**AIM OF THE TASK**
Convert the lines of the items below into a JSON list of strings, one string per line, leaving out blank lines. Start at the line containing "Open Aufnahme Optionen section" and end at the line containing "Action: [472, 8]", including both.

━━━━━━━━━━━━━━━━━━━━━━━━━━━━━━

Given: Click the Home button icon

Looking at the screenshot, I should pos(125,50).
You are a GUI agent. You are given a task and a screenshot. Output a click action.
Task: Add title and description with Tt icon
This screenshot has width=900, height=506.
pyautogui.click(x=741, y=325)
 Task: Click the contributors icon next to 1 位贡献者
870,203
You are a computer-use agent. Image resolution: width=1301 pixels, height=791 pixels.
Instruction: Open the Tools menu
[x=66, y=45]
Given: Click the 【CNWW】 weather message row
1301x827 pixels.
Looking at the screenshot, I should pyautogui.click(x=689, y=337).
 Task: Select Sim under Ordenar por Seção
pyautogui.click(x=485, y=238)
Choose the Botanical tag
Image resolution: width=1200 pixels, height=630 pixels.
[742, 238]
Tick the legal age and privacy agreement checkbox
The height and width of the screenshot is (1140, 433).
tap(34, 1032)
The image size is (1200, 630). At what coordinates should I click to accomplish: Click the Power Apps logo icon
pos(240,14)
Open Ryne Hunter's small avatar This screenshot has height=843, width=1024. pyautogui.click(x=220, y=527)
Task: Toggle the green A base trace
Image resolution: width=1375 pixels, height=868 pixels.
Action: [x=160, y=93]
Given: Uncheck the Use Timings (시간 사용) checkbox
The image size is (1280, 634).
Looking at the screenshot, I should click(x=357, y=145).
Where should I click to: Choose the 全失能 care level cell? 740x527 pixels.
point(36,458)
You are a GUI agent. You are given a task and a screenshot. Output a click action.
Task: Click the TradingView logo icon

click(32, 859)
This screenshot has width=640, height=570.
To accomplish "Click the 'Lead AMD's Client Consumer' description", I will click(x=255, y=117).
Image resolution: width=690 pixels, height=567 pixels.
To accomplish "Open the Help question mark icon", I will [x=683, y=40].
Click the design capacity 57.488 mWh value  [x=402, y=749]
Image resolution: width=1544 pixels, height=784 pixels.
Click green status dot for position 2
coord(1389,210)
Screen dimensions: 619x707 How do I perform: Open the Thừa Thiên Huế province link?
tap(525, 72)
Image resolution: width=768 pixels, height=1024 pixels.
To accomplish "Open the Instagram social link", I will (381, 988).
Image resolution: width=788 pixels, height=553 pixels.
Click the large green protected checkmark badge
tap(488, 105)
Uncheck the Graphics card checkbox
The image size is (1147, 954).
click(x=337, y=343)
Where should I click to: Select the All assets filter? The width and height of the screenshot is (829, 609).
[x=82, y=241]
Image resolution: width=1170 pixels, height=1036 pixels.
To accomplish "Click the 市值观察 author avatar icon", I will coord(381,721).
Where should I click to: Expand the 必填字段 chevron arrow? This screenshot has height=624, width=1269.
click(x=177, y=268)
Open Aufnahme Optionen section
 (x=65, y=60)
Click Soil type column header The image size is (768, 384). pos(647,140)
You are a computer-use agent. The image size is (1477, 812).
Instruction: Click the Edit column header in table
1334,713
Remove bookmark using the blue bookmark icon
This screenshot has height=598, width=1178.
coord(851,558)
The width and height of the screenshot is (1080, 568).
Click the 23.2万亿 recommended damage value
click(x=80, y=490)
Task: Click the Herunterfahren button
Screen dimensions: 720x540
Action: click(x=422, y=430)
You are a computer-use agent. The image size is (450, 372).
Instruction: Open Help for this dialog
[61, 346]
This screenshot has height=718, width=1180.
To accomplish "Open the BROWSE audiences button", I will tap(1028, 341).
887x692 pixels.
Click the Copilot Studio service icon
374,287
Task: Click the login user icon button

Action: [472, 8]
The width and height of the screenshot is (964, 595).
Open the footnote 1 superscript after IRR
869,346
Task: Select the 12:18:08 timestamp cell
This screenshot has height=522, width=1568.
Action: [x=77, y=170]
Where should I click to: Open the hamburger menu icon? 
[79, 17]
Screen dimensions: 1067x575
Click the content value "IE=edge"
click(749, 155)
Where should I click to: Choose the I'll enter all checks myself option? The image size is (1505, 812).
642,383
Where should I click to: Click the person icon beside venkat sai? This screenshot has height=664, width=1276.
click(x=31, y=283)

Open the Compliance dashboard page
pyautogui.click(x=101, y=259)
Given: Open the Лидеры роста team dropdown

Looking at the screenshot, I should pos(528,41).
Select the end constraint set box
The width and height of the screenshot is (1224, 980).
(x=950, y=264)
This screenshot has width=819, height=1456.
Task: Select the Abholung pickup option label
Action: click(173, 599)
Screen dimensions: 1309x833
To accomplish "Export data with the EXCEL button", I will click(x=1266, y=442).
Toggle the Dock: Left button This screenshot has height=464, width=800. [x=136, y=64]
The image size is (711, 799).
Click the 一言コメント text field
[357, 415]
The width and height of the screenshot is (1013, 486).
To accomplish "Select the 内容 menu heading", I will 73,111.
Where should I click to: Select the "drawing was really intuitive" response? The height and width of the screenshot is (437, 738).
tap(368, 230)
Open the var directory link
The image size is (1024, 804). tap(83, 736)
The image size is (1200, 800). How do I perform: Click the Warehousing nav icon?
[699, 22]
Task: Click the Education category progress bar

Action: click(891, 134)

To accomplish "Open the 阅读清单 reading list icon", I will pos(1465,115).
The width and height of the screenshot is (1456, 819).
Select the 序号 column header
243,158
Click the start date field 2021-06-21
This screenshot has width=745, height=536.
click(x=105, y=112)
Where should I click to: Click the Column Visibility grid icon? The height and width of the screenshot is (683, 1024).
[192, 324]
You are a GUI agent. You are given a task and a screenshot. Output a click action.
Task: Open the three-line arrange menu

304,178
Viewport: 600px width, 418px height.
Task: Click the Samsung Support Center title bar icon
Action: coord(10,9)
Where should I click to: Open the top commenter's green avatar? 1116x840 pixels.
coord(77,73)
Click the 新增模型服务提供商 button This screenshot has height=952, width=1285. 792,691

━━━━━━━━━━━━━━━━━━━━━━━━━━━━━━

**EXERCISE SOLUTION**
[
  "Open Aufnahme Optionen section",
  " (x=65, y=60)",
  "Click Soil type column header The image size is (768, 384). pos(647,140)",
  "You are a computer-use agent. The image size is (1477, 812).",
  "Instruction: Click the Edit column header in table",
  "1334,713",
  "Remove bookmark using the blue bookmark icon",
  "This screenshot has height=598, width=1178.",
  "coord(851,558)",
  "The width and height of the screenshot is (1080, 568).",
  "Click the 23.2万亿 recommended damage value",
  "click(x=80, y=490)",
  "Task: Click the Herunterfahren button",
  "Screen dimensions: 720x540",
  "Action: click(x=422, y=430)",
  "You are a computer-use agent. The image size is (450, 372).",
  "Instruction: Open Help for this dialog",
  "[61, 346]",
  "This screenshot has height=718, width=1180.",
  "To accomplish \"Open the BROWSE audiences button\", I will tap(1028, 341).",
  "887x692 pixels.",
  "Click the Copilot Studio service icon",
  "374,287",
  "Task: Click the login user icon button",
  "Action: [472, 8]"
]